### Exercise aim
Of the entries below, return exactly those lines that fall between the one containing "Les normes sont" and the one containing "[Twitter] (925, 2340)", the two end lines included.

Stored data
——
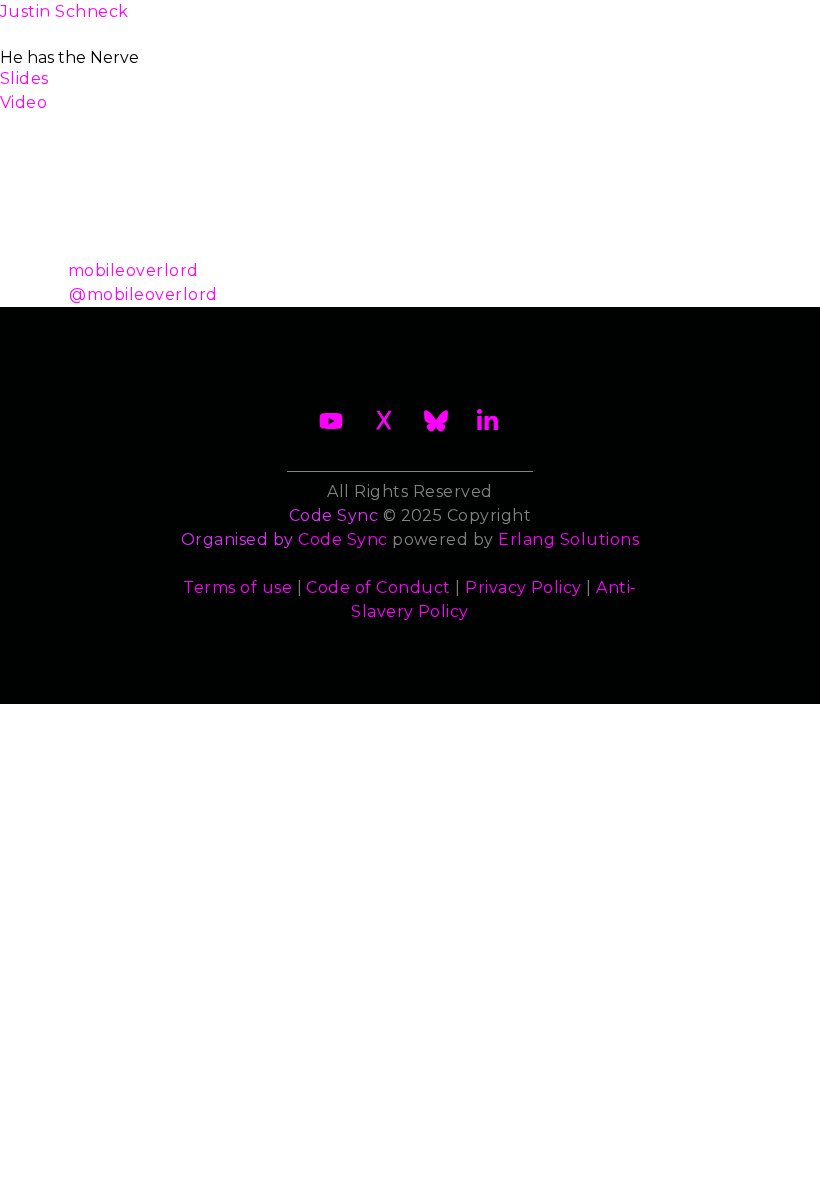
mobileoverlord (133, 270)
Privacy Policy (523, 587)
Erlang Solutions (568, 539)
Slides (24, 78)
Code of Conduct (378, 587)
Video (23, 102)
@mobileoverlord (143, 294)
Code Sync (342, 539)
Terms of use (237, 587)
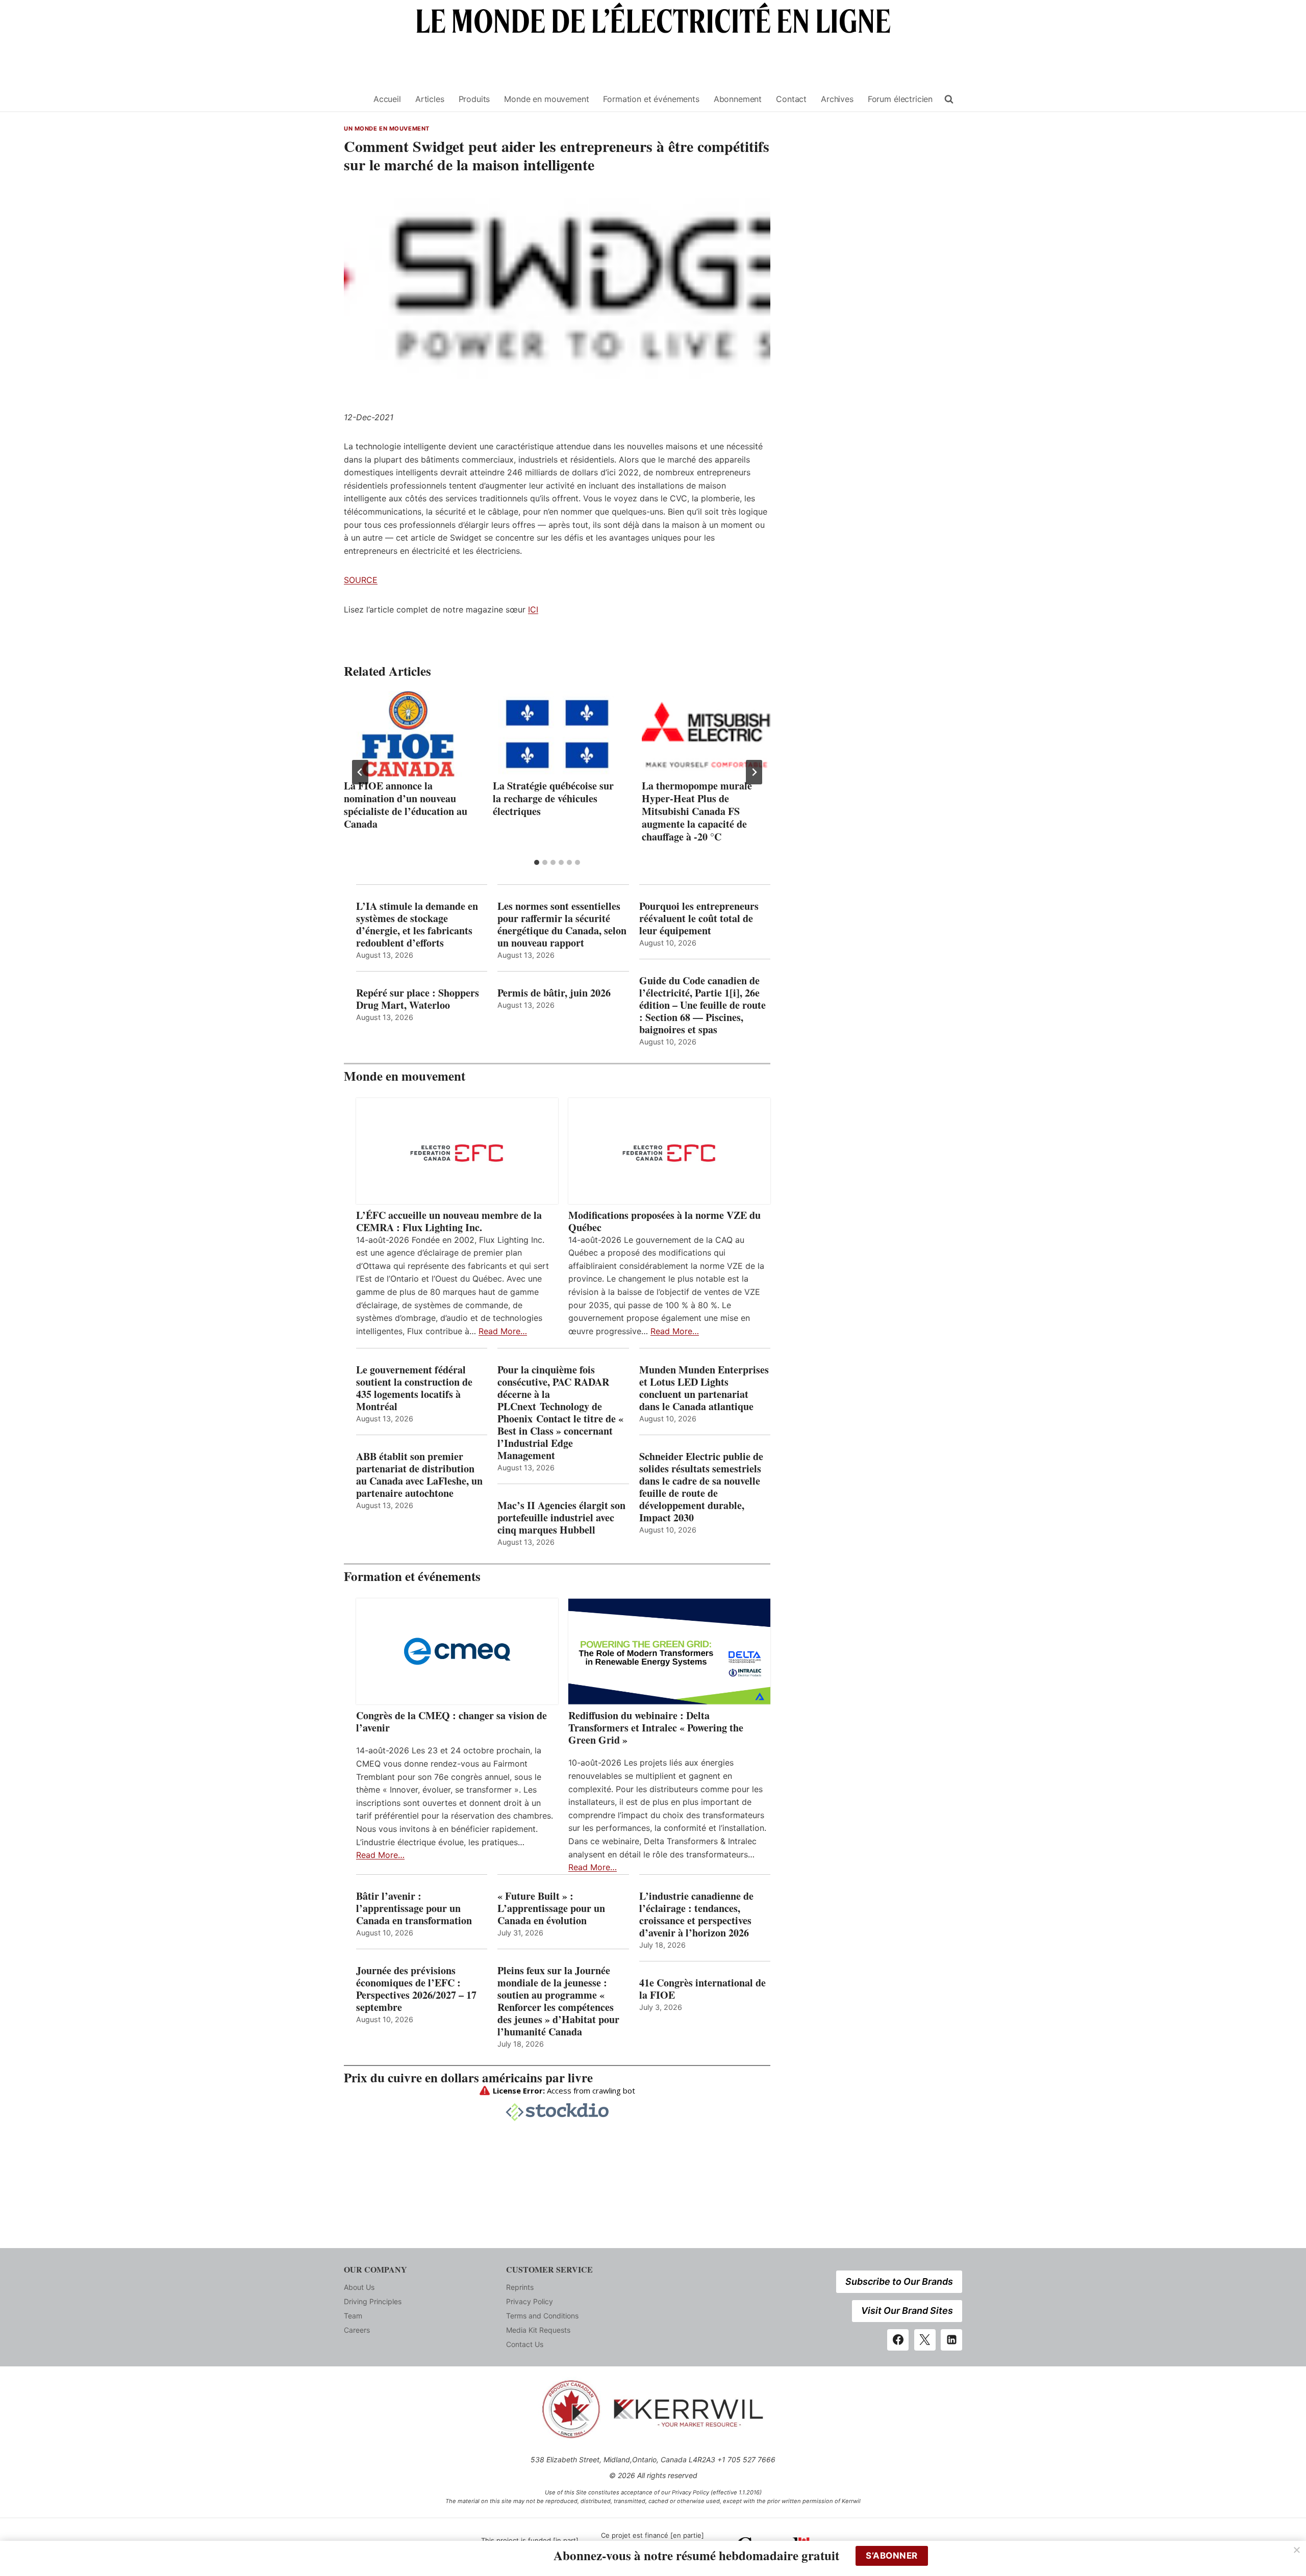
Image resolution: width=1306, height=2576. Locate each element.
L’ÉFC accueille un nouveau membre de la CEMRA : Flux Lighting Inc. (449, 1221)
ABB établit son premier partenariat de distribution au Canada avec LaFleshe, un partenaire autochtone (419, 1474)
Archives (837, 99)
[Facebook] (898, 2340)
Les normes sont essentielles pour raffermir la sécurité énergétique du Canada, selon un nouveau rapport (561, 924)
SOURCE (361, 580)
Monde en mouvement (546, 99)
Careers (357, 2330)
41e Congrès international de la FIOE (702, 1989)
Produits (474, 99)
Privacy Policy (529, 2301)
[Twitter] (925, 2340)
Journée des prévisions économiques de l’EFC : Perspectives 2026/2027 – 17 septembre (416, 1989)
——
### Exercise answer
Les normes sont essentielles pour raffermir la sécurité énergétique du Canada, selon un nouveau rapport (561, 924)
SOURCE (361, 580)
Monde en mouvement (546, 99)
Careers (357, 2330)
41e Congrès international de la FIOE (702, 1989)
Produits (474, 99)
Privacy Policy (529, 2301)
[Twitter] (925, 2340)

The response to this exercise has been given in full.